16 février 2017

[DICI] Amoris lætitia: «Evêques contre évêques, cardinaux contre cardinaux»

Les cardinaux Gerhard Müller
(à gauche) et Reinhard Marx.
SOURCE - DICI - 16 février 2017

Dans un message publié le 1er février 2017, au sujet de l’interprétation de l’exhortation post-synodale Amoris lætitia, la Conférence des évêques d’Allemagne estime qu’il « faut respecter une décision des fidèles de recevoir les sacrements », et que les divorcés « remariés » peuvent avoir accès à la communion dans certains cas.
    
Les évêques allemands prennent soin d’affirmer que l’indissolubilité du mariage appartient au trésor intangible de la foi de l’Eglise, mais que néanmoins le pape François appelle à un regard différencié sur chaque situation de vie. Selon eux, les personnes concernées doivent expérimenter que l’Eglise ne les abandonne pas. Et des solutions différenciées doivent pouvoir être examinées lorsque la reconnaissance de la nullité d’un mariage n’est pas possible, tout en évitant une attitude trop laxiste et un comportement trop sévère.
     
Les prélats allemands tiennent à préciser qu’il ne s’agit pas « d’automatisme en direction d’un accès général de tous les divorcés remariés aux sacrements ». La décision en conscience ne peut être que le résultat d’un examen sérieux et d’une démarche spirituelle accompagnée par un prêtre. A la fin de ce processus, l’accès au sacrement de réconciliation et à l’eucharistie ne sera pas forcément accordé dans tous les cas. – On se souvient comment la communion dans la main, initialement exception pastorale, est devenue une règle universelle.

● ● ● ● ●

Exercice A
Recopiez fidèlement le passage du texte sur Amoris lætitia qui commence par « Dans un message » et se poursuit jusqu'à « comportement trop sévère. ».
Exercice B
Répondez brièvement à ces questions sur le texte sur Amoris lætitia.
(i) À quelle date la Conférence des évêques d'Allemagne a-t-elle publié son message ?
(ii) Par qui la démarche spirituelle menant à la décision en conscience doit-elle être accompagnée ?
(iii) Quelle pratique, d'abord exception pastorale, est devenue une règle universelle ?
Exercice C
Rédigez la suite du texte sur Amoris lætitia à partir de l'endroit où il s'arrête.

● ● ● ● ●

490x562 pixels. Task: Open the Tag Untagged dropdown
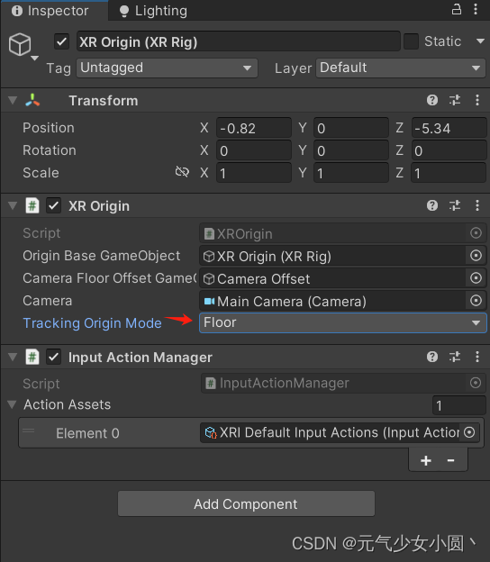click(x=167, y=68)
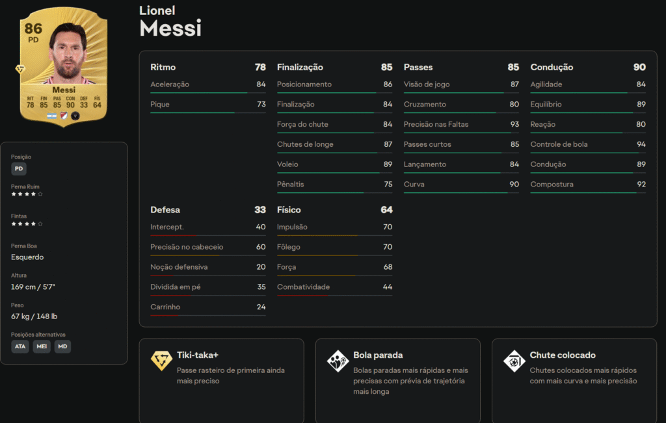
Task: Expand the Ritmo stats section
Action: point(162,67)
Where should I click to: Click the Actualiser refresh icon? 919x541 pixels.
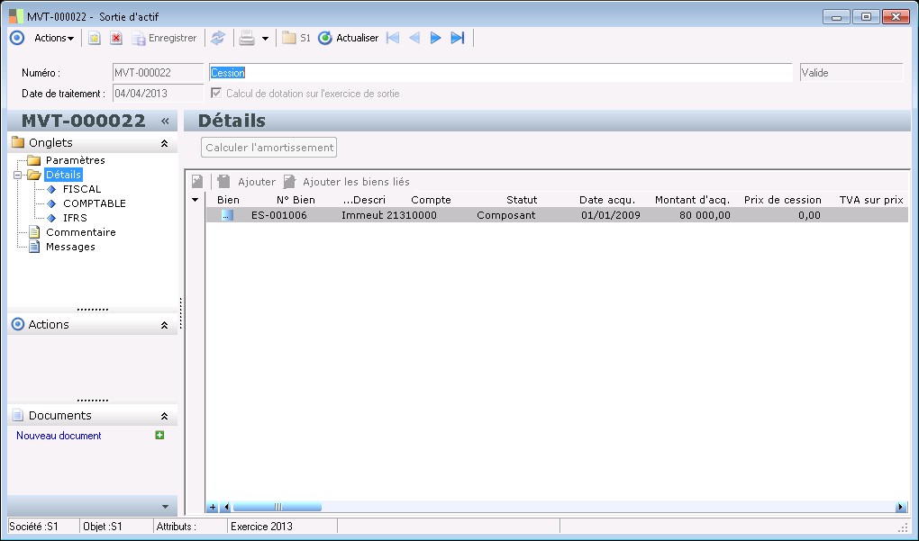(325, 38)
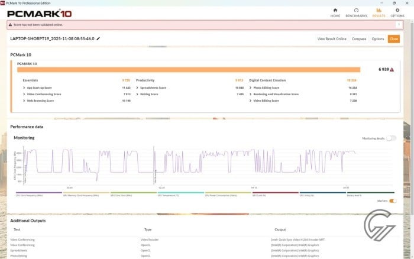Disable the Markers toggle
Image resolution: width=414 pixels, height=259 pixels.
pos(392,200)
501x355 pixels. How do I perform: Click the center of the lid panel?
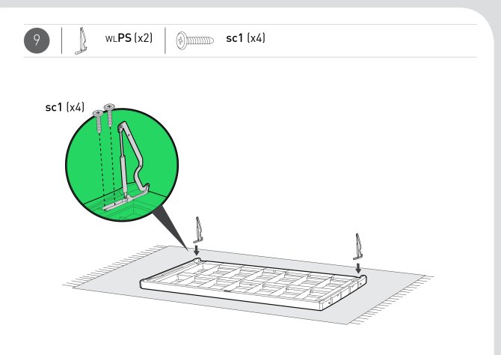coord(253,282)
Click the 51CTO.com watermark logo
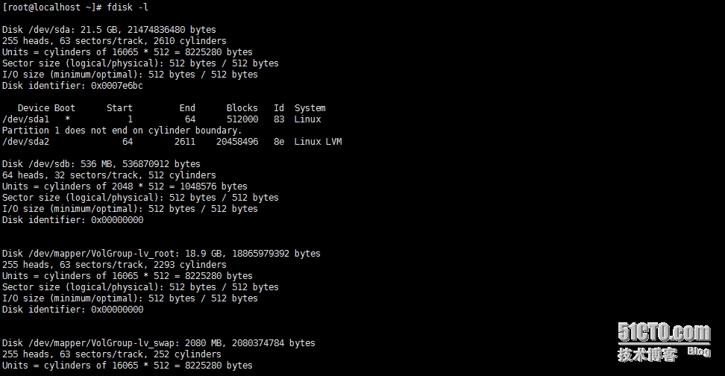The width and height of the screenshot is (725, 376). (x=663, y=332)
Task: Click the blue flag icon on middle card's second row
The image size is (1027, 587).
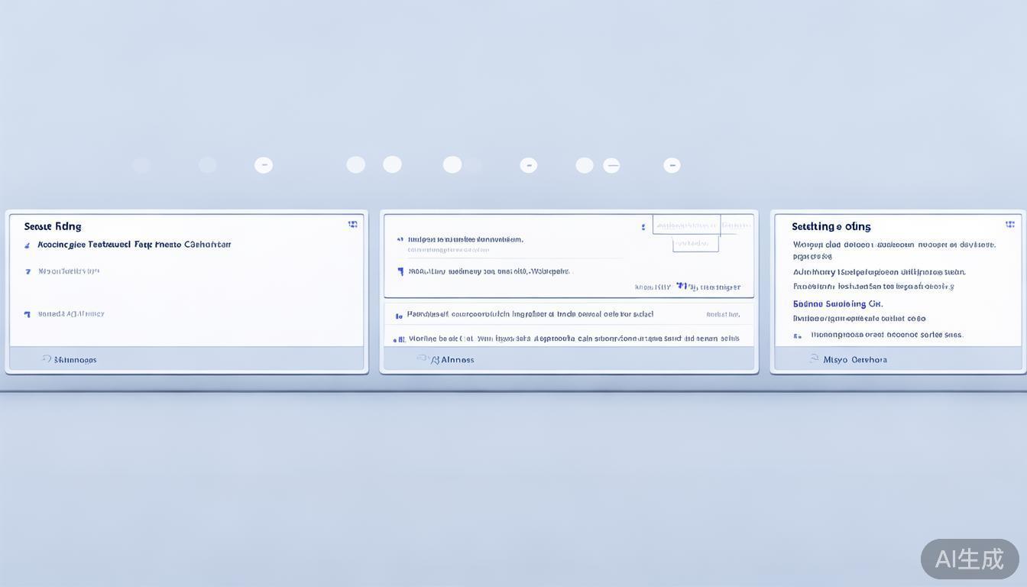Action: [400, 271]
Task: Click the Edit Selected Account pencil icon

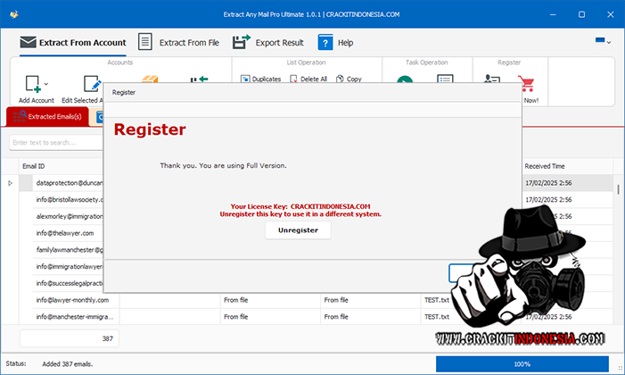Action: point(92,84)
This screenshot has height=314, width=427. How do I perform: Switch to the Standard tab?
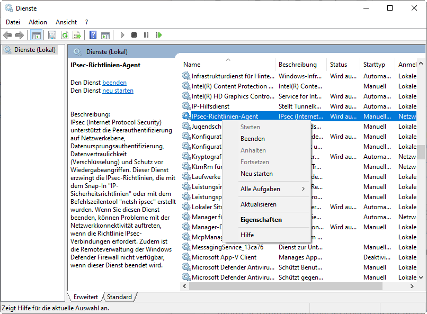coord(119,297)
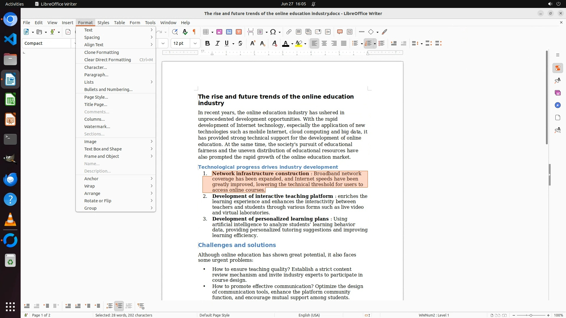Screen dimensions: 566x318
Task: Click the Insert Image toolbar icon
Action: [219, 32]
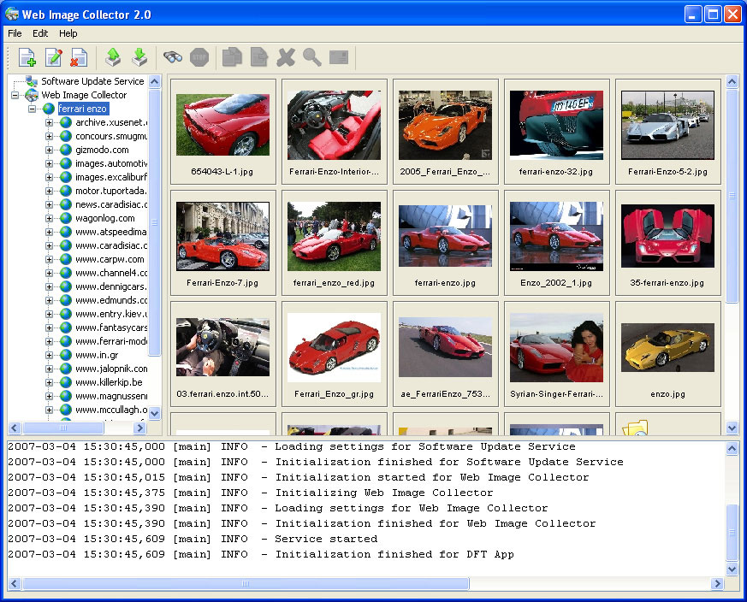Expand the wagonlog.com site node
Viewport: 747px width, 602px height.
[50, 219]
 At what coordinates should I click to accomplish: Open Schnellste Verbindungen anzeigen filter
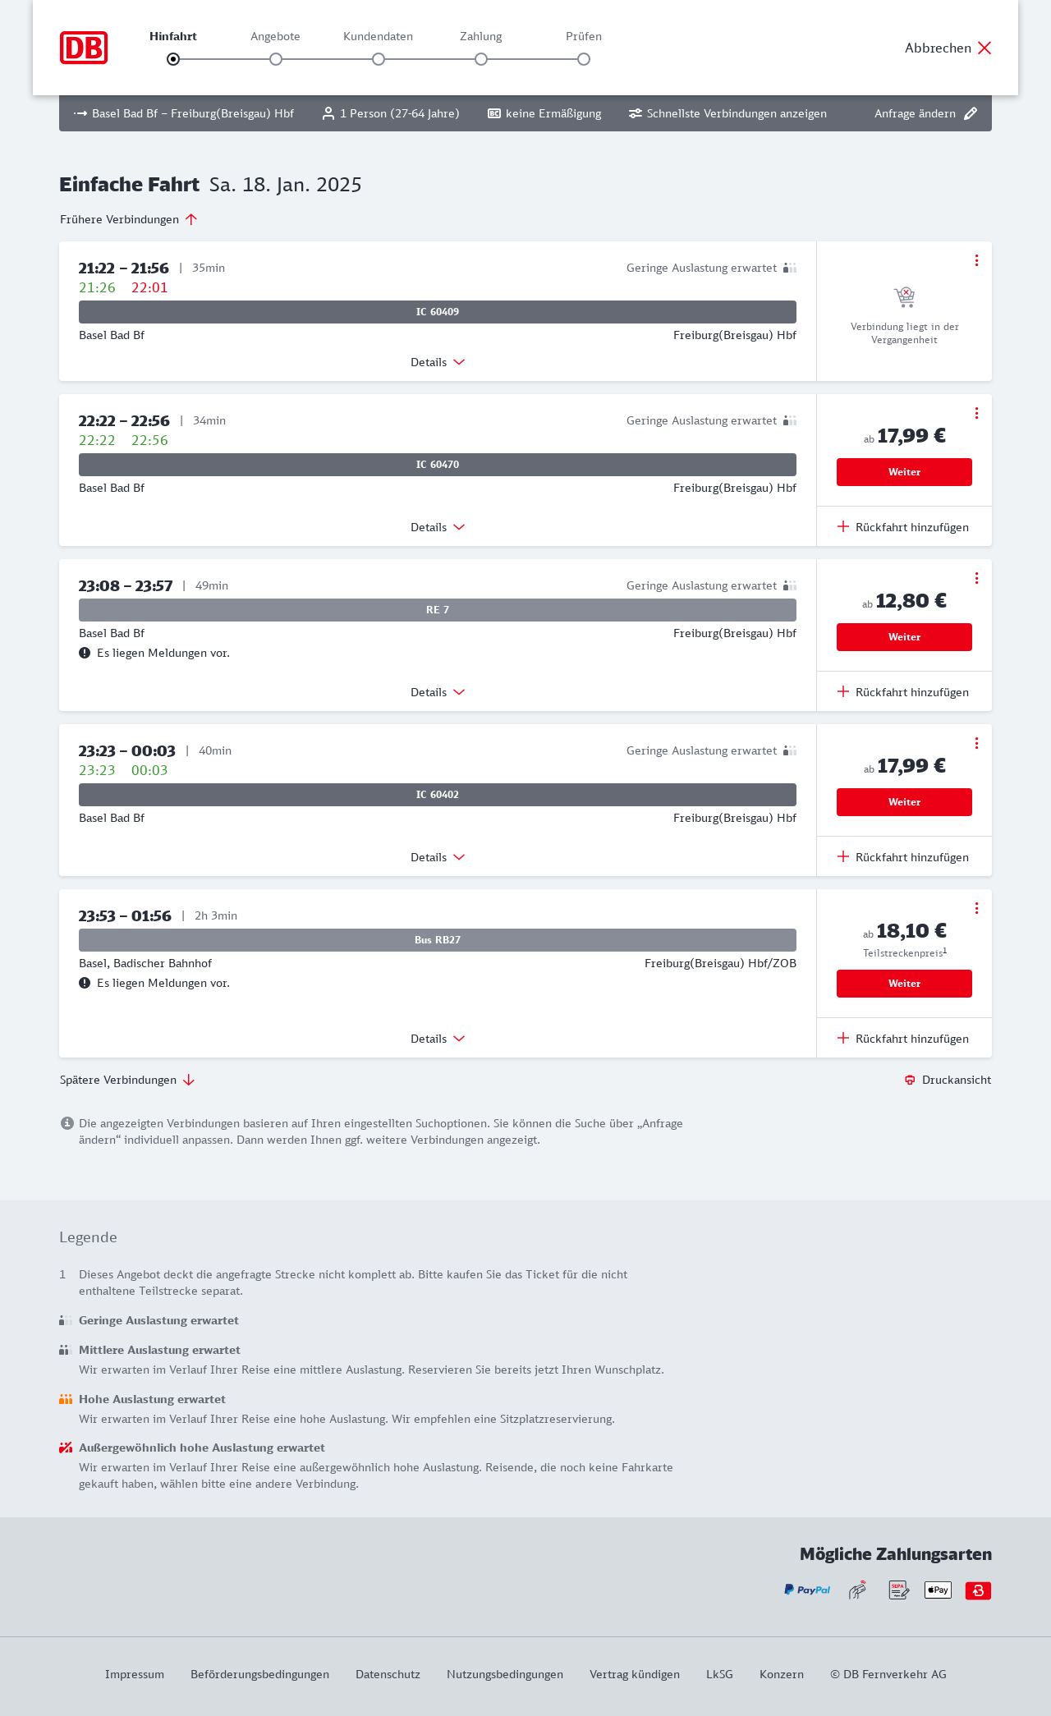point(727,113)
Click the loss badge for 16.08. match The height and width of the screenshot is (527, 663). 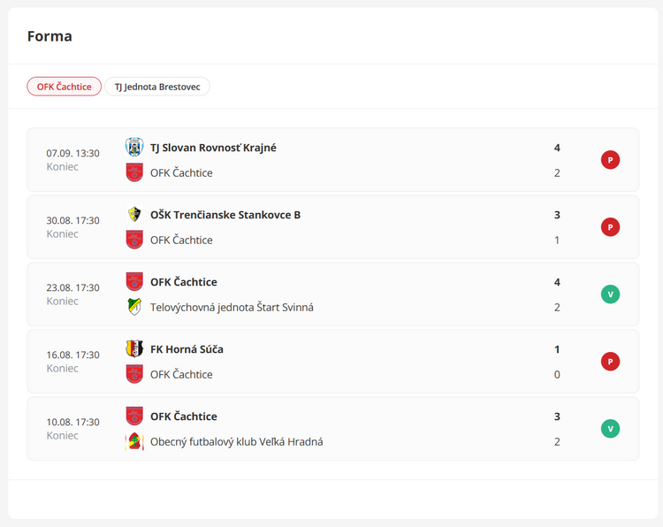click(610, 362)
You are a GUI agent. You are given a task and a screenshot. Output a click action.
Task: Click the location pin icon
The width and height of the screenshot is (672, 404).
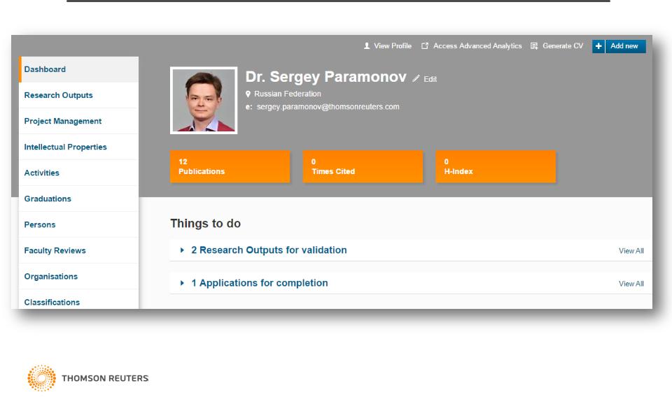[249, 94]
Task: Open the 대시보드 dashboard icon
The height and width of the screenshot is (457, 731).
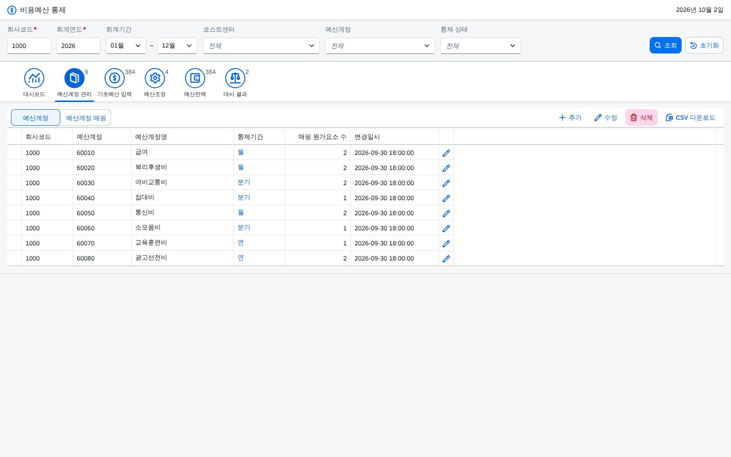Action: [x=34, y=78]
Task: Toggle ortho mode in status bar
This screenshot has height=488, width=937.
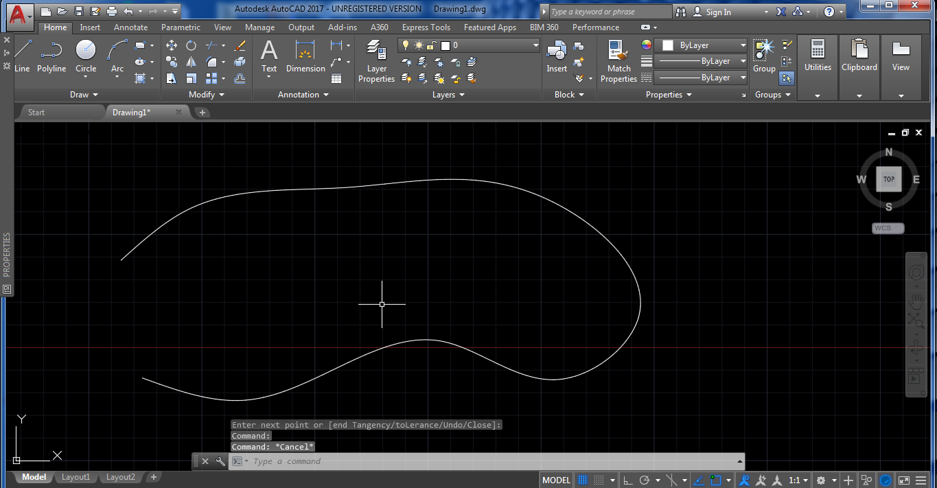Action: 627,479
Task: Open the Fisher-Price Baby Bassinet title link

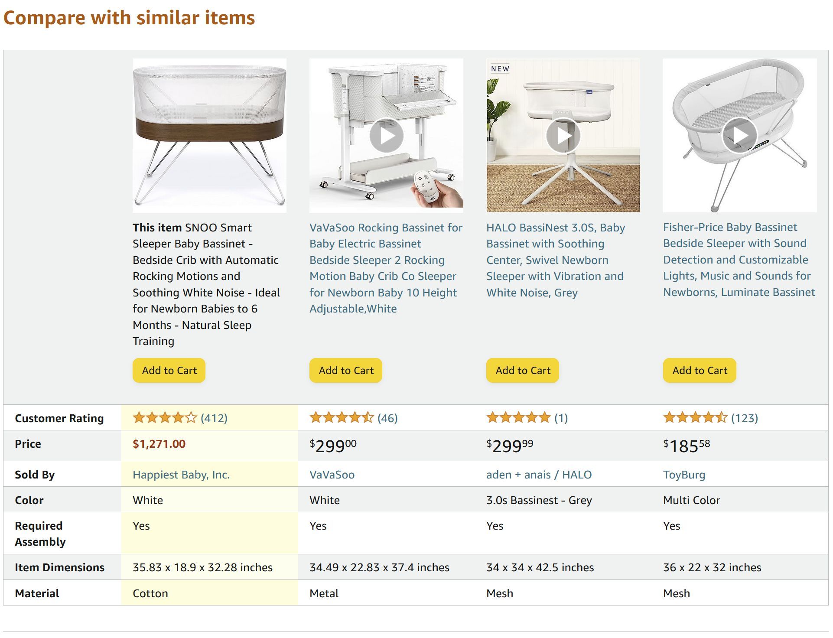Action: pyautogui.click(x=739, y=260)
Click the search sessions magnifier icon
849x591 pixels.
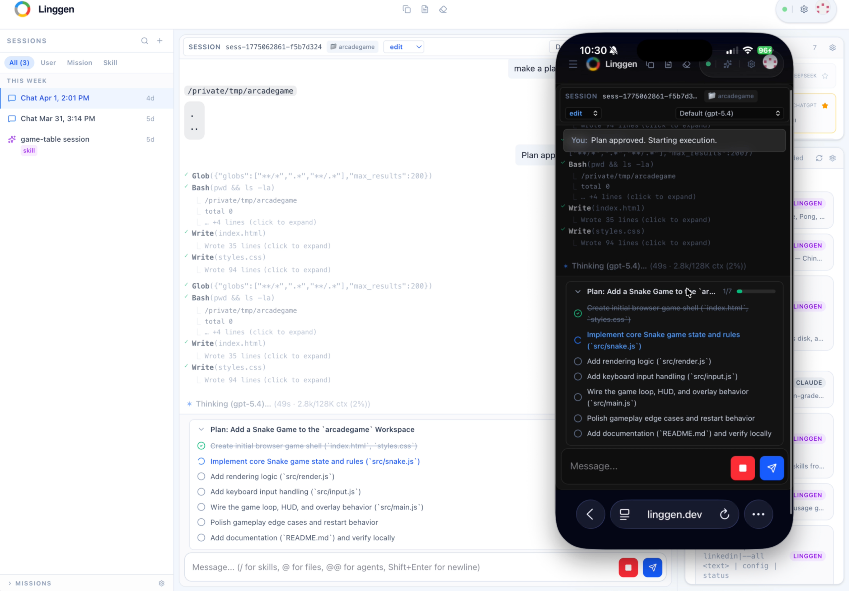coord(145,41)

● ● ● ● ●

Corrigé A
Dans un message publié le 1er février 2017, au sujet de l’interprétation de l’exhortation post-synodale Amoris lætitia, la Conférence des évêques d’Allemagne estime qu’il « faut respecter une décision des fidèles de recevoir les sacrements », et que les divorcés « remariés » peuvent avoir accès à la communion dans certains cas.
    
Les évêques allemands prennent soin d’affirmer que l’indissolubilité du mariage appartient au trésor intangible de la foi de l’Eglise, mais que néanmoins le pape François appelle à un regard différencié sur chaque situation de vie. Selon eux, les personnes concernées doivent expérimenter que l’Eglise ne les abandonne pas. Et des solutions différenciées doivent pouvoir être examinées lorsque la reconnaissance de la nullité d’un mariage n’est pas possible, tout en évitant une attitude trop laxiste et un comportement trop sévère.

Corrigé B
(i) Le 1er février 2017.
(ii) Par un prêtre.
(iii) La communion dans la main.

Corrigé C
Au même moment, le cardinal Gerhard Ludwig Müller, préfet de la Congrégation pour la doctrine de la foi, a accordé un entretien à la revue d’apologétique Il Timone de février. Il y met en garde les évêques qui interprètent le magistère. Selon lui, Amoris lætitia « est clairement à interpréter à la lumière de toute la doctrine de l’Eglise ». « Il n’est pas correct, que tant d’évêques interprètent Amoris lætitia selon leur propre façon de comprendre l’enseignement du pape », ajoute-t-il. Le haut prélat fait allusion non seulement à ses confrères allemands, mais aussi aux évêques de l’Ile de Malte qui ont publié en janvier un document en faveur de la communion des divorcés « remariés », repris dans L’Osservatore Romano du 14 janvier, suscitant la critique d’un certain nombre de leurs diocésains dans la presse.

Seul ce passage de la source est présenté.